* THE PROBLEM
Within the listing below, please copy exactly the lines between the line holding "Instruction: Add the" and the line holding "Open the navigation hamburger menu", inclusive.

* AVAILABLE DATA
──────────────────────────────

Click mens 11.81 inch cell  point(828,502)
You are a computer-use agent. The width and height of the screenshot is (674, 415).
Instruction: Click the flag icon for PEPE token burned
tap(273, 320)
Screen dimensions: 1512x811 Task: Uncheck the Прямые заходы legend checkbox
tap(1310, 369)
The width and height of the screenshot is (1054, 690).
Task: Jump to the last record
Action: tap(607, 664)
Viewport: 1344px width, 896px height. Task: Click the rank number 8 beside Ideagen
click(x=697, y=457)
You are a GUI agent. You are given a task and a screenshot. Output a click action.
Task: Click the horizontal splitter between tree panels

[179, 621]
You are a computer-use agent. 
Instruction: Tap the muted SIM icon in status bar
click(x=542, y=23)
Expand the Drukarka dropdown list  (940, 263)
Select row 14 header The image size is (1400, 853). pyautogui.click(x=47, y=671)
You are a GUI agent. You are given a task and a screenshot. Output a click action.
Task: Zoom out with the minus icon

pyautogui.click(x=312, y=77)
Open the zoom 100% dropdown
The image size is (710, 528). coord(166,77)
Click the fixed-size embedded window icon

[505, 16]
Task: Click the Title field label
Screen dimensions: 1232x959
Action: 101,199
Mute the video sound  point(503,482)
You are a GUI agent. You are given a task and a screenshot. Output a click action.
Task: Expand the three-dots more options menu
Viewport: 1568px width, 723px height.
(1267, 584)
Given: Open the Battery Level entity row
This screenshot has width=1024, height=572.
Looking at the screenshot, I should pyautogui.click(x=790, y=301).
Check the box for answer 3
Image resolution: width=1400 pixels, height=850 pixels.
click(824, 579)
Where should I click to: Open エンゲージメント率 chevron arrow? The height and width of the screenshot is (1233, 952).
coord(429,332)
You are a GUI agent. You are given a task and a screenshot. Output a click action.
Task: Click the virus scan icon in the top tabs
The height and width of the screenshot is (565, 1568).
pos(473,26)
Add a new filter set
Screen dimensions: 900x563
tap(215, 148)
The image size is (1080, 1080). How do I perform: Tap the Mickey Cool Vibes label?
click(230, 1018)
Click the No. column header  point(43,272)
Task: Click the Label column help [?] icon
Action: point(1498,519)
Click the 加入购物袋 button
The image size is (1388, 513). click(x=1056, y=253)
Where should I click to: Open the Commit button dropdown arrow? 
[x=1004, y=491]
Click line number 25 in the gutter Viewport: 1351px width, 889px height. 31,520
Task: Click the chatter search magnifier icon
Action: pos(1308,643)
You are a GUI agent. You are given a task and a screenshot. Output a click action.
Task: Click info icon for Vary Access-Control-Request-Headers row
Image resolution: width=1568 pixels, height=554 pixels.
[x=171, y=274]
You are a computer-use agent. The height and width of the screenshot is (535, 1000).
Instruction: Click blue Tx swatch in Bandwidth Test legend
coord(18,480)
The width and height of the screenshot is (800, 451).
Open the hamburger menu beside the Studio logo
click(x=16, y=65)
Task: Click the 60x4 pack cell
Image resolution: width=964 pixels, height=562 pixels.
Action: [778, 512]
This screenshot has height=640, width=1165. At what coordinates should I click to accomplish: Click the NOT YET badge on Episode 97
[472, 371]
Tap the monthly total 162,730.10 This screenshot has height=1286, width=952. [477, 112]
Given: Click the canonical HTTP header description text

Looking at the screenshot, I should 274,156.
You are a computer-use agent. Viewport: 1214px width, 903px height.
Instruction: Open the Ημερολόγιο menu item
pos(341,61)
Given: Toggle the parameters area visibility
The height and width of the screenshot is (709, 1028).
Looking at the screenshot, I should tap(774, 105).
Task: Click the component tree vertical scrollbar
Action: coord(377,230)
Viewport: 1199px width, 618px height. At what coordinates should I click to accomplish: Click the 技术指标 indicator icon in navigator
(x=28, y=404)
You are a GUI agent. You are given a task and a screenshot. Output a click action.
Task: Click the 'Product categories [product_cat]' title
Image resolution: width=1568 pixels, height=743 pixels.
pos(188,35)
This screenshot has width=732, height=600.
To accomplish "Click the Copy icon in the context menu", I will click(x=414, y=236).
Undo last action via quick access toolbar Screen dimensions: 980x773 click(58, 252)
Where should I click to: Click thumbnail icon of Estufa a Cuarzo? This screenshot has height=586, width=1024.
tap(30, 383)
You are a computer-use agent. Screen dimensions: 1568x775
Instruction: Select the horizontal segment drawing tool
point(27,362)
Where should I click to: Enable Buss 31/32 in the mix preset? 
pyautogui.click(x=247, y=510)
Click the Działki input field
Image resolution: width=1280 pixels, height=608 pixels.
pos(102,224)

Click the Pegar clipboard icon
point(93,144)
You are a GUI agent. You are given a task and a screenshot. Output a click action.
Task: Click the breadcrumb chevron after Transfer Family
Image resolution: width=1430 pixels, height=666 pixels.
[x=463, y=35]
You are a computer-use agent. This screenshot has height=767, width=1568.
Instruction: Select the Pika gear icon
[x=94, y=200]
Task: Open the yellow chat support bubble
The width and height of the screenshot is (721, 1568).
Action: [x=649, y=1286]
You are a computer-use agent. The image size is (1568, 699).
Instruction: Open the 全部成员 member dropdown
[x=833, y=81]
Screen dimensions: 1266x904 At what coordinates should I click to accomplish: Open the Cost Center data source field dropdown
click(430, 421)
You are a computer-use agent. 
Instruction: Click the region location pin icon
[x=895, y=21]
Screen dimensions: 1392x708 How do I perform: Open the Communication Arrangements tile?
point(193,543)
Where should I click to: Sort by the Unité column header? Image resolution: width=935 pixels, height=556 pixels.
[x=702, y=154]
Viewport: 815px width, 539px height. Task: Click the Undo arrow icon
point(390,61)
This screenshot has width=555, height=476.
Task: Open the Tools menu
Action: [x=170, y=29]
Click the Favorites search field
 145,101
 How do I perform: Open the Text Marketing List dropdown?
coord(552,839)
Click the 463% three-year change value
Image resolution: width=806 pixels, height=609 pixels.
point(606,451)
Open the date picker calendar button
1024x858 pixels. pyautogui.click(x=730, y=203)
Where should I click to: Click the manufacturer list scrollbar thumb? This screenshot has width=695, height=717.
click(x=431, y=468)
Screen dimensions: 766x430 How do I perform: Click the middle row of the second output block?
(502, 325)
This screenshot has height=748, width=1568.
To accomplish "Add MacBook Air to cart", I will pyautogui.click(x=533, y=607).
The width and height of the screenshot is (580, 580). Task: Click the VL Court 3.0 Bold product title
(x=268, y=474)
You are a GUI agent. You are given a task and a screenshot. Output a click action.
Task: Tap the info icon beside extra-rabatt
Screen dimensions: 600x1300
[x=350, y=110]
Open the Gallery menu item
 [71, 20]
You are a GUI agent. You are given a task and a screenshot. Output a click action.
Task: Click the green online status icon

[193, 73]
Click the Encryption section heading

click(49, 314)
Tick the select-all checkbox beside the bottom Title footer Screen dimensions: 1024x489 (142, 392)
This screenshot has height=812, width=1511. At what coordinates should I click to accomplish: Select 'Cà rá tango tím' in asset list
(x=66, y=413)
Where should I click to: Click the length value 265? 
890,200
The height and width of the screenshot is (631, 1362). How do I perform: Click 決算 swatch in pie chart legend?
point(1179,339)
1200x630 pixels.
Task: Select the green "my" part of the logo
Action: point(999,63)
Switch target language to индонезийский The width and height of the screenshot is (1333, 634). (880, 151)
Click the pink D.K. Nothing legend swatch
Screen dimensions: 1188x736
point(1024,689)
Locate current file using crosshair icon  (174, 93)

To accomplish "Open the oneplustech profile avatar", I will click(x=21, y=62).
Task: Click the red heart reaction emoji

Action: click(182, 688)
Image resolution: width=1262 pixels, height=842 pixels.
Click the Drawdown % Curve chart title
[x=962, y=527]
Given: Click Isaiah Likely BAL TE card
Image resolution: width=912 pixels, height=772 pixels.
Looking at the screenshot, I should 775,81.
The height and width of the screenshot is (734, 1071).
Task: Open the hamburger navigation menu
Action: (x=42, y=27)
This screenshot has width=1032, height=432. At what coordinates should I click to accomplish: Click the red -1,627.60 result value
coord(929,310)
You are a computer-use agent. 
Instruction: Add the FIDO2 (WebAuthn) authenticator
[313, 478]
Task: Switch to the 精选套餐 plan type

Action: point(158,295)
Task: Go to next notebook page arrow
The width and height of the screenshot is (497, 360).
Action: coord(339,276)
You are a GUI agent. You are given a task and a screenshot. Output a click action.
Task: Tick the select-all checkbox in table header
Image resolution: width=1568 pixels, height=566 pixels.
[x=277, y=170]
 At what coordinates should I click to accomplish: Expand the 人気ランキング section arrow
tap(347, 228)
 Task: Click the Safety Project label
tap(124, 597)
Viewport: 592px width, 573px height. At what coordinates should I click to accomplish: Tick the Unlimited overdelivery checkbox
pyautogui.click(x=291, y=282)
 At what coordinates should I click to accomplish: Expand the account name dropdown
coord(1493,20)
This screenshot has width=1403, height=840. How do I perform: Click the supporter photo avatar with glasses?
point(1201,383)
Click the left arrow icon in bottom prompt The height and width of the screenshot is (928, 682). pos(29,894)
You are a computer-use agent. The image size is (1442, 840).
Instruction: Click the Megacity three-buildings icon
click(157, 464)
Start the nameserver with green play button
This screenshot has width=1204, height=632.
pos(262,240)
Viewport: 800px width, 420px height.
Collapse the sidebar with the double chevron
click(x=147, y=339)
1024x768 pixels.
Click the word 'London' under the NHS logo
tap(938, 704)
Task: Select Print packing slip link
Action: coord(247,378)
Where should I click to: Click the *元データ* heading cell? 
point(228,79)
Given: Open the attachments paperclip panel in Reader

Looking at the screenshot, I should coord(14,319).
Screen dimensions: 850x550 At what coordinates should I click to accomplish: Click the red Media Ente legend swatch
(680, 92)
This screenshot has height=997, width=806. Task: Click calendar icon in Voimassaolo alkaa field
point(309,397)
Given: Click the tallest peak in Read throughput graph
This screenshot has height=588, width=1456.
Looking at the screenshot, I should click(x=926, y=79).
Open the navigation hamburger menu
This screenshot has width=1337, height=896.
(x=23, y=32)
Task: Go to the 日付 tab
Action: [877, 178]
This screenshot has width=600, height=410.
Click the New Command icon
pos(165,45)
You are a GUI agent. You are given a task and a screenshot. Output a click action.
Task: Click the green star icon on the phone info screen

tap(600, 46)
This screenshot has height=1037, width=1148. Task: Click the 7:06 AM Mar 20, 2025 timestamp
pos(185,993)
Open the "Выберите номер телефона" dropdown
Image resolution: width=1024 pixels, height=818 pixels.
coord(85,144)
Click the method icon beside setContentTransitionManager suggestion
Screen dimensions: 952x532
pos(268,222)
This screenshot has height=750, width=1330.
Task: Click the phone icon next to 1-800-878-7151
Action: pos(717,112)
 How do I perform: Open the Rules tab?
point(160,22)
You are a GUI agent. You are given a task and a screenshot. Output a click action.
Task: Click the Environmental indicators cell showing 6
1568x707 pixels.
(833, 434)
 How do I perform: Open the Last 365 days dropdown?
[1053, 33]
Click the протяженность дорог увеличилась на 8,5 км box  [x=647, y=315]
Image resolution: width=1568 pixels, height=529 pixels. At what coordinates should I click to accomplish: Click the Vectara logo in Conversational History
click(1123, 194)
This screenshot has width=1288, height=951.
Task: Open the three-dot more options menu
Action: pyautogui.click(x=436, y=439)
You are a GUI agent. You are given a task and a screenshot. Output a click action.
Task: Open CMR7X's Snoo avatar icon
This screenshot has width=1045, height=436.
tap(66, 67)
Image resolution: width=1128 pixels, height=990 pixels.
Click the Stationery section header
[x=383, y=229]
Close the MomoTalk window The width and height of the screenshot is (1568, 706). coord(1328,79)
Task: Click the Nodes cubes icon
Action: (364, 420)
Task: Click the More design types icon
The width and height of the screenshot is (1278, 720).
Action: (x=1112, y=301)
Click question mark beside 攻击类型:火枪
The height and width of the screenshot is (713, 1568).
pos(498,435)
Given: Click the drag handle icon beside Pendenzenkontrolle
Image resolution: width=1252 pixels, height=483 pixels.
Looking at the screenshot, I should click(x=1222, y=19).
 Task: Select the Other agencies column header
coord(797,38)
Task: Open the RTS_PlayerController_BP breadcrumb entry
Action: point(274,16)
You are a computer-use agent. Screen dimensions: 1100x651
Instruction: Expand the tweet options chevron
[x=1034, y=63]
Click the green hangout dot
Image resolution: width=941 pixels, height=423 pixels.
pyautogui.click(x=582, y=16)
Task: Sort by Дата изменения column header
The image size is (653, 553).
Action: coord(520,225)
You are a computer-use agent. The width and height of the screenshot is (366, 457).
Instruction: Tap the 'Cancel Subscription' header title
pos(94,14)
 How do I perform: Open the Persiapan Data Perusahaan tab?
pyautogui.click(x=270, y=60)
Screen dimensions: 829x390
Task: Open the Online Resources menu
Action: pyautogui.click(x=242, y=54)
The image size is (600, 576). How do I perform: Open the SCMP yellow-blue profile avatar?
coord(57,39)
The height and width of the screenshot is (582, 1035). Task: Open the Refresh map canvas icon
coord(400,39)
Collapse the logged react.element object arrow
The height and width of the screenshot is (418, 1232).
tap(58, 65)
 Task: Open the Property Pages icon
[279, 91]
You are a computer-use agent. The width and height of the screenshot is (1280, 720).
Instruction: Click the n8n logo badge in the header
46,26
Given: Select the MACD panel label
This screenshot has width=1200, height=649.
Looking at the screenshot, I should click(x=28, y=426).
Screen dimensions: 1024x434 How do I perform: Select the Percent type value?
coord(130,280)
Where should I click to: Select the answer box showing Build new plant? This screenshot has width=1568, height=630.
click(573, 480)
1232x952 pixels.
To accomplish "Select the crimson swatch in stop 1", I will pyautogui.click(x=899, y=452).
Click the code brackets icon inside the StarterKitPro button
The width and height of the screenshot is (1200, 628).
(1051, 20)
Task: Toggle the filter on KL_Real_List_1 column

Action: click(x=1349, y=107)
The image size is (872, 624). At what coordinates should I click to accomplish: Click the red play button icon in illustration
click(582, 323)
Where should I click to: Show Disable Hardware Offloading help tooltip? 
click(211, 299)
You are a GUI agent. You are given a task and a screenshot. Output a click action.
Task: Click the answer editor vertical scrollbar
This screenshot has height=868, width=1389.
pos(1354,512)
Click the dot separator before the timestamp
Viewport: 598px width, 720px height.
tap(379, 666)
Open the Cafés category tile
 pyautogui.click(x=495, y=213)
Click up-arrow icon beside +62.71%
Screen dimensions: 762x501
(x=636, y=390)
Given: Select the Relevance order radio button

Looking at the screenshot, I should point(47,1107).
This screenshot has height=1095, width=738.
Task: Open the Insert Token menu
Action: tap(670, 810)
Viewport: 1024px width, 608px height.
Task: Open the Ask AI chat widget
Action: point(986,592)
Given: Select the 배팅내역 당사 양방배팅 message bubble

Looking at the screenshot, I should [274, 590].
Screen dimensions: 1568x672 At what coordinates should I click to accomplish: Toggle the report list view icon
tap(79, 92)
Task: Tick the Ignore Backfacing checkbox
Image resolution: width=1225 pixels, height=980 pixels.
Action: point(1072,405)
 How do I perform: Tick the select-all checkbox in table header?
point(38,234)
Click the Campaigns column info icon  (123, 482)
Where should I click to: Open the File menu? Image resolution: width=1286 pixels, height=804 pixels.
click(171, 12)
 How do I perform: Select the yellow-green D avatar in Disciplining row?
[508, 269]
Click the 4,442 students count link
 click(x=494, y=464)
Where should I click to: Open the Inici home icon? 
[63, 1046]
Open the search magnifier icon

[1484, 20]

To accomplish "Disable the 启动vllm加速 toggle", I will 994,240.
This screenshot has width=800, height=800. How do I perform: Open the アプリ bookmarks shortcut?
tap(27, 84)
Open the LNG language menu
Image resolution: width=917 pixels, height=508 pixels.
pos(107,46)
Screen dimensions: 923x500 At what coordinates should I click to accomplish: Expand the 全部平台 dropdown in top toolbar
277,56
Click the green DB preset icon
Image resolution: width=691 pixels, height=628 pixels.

──────────────────────────────

* RESPONSE AREA
Instruction: Add the FIDO2 (WebAuthn) authenticator
[313, 478]
Task: Switch to the 精选套餐 plan type

Action: point(158,295)
Task: Go to next notebook page arrow
The width and height of the screenshot is (497, 360).
Action: coord(339,276)
You are a GUI agent. You are given a task and a screenshot. Output a click action.
Task: Tick the select-all checkbox in table header
Image resolution: width=1568 pixels, height=566 pixels.
[x=277, y=170]
 At what coordinates should I click to accomplish: Expand the 人気ランキング section arrow
tap(347, 228)
 Task: Click the Safety Project label
tap(124, 597)
Viewport: 592px width, 573px height. At what coordinates should I click to accomplish: Tick the Unlimited overdelivery checkbox
pyautogui.click(x=291, y=282)
 At what coordinates should I click to accomplish: Expand the account name dropdown
coord(1493,20)
This screenshot has width=1403, height=840. How do I perform: Click the supporter photo avatar with glasses?
point(1201,383)
Click the left arrow icon in bottom prompt The height and width of the screenshot is (928, 682). pos(29,894)
You are a computer-use agent. The image size is (1442, 840).
Instruction: Click the Megacity three-buildings icon
click(157, 464)
Start the nameserver with green play button
This screenshot has width=1204, height=632.
pos(262,240)
Viewport: 800px width, 420px height.
Collapse the sidebar with the double chevron
click(x=147, y=339)
1024x768 pixels.
Click the word 'London' under the NHS logo
tap(938, 704)
Task: Select Print packing slip link
Action: coord(247,378)
Where should I click to: Click the *元データ* heading cell? 
point(228,79)
Given: Open the attachments paperclip panel in Reader

Looking at the screenshot, I should coord(14,319).
Screen dimensions: 850x550 At what coordinates should I click to accomplish: Click the red Media Ente legend swatch
(680, 92)
This screenshot has height=997, width=806. Task: Click calendar icon in Voimassaolo alkaa field
point(309,397)
Given: Click the tallest peak in Read throughput graph
This screenshot has height=588, width=1456.
Looking at the screenshot, I should click(x=926, y=79).
Open the navigation hamburger menu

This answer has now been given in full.